TASK TO CARRY OUT: Take every line from the entries below that includes the word "will" and copy it.

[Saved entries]
---

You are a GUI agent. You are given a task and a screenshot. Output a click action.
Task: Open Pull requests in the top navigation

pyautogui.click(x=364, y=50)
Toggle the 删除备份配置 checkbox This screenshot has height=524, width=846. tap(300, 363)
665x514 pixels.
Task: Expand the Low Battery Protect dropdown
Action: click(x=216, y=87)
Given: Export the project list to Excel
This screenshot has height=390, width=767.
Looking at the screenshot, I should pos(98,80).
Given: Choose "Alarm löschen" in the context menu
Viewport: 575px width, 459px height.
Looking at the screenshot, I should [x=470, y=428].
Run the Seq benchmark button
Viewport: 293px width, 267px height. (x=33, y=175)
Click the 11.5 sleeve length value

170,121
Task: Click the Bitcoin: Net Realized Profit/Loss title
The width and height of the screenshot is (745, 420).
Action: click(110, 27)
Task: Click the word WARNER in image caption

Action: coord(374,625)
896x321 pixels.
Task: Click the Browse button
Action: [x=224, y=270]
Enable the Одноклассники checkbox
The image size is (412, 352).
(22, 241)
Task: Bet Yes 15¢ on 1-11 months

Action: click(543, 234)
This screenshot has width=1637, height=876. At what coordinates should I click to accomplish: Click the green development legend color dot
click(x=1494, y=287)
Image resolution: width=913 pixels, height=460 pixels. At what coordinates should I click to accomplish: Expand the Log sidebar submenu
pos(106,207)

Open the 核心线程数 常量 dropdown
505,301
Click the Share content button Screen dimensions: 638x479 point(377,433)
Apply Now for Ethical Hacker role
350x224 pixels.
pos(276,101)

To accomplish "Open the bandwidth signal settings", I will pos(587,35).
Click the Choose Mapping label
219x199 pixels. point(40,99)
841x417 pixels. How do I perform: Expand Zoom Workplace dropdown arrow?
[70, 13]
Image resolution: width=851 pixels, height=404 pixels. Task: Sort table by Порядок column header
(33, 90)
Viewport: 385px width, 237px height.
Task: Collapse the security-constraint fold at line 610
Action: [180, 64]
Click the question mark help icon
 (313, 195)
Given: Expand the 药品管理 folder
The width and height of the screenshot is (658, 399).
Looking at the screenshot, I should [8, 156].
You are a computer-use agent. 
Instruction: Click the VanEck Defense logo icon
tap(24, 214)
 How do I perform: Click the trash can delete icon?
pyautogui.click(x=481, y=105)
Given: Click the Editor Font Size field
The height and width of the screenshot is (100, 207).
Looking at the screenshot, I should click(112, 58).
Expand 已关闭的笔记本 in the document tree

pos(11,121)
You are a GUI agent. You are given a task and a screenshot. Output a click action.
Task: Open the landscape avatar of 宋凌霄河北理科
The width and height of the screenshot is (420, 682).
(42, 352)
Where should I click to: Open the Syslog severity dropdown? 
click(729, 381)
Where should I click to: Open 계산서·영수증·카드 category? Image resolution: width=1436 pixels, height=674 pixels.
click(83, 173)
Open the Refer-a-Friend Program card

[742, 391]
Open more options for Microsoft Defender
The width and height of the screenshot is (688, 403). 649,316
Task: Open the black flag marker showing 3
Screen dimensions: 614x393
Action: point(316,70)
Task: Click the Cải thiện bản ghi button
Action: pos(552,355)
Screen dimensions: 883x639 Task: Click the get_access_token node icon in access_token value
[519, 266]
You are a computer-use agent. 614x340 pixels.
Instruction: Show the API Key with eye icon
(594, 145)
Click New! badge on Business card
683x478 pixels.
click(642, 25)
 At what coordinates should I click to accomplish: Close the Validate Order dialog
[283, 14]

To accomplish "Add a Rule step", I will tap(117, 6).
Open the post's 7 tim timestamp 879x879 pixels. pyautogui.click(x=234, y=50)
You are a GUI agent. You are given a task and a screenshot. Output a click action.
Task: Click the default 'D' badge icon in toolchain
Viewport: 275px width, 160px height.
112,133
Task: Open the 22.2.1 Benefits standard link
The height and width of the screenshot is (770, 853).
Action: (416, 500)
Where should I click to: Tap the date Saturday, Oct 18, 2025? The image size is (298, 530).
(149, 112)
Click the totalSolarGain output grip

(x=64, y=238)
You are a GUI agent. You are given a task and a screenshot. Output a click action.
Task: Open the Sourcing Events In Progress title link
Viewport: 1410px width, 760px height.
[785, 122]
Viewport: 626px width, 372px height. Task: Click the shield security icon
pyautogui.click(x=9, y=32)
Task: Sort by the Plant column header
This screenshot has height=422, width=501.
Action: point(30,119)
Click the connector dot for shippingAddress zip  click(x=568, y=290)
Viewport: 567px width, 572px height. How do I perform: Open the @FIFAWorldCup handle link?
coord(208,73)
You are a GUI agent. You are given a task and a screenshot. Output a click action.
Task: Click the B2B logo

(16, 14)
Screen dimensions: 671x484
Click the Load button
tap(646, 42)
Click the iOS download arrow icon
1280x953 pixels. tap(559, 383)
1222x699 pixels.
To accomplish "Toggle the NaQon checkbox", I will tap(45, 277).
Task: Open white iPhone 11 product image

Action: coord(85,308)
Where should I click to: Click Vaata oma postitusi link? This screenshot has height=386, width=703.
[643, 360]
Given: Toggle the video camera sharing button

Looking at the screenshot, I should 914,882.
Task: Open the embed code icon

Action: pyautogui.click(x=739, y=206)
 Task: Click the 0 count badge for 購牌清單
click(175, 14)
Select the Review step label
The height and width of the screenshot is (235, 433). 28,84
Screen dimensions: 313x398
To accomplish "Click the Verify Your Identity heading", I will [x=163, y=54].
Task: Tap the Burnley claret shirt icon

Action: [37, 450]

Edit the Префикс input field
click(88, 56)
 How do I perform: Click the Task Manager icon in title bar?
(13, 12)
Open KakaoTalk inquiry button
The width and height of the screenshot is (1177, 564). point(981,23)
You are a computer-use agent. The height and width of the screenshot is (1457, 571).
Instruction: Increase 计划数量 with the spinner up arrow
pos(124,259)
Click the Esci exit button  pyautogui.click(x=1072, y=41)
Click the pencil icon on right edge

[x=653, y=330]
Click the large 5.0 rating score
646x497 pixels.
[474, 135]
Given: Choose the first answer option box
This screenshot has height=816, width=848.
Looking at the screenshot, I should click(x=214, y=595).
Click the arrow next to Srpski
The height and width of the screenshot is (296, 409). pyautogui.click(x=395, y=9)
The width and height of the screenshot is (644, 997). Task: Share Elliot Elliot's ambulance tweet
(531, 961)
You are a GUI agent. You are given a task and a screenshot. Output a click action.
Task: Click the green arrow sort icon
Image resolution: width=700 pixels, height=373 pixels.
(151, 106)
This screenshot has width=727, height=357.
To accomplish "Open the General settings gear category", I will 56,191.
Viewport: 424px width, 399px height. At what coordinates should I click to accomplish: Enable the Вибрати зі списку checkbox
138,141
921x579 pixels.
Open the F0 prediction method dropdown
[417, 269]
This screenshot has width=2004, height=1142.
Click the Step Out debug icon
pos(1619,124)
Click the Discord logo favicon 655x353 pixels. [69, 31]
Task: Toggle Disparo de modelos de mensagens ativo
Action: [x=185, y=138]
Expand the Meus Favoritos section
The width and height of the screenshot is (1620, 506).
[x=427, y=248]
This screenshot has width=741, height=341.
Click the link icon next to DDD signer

---

ANSWER TO THIS EXERCISE:
To accomplish "Open the bandwidth signal settings", I will pos(587,35).
To accomplish "Add a Rule step", I will tap(117, 6).
To accomplish "Toggle the NaQon checkbox", I will tap(45, 277).
To accomplish "Click the Verify Your Identity heading", I will [x=163, y=54].
To accomplish "Open the General settings gear category", I will 56,191.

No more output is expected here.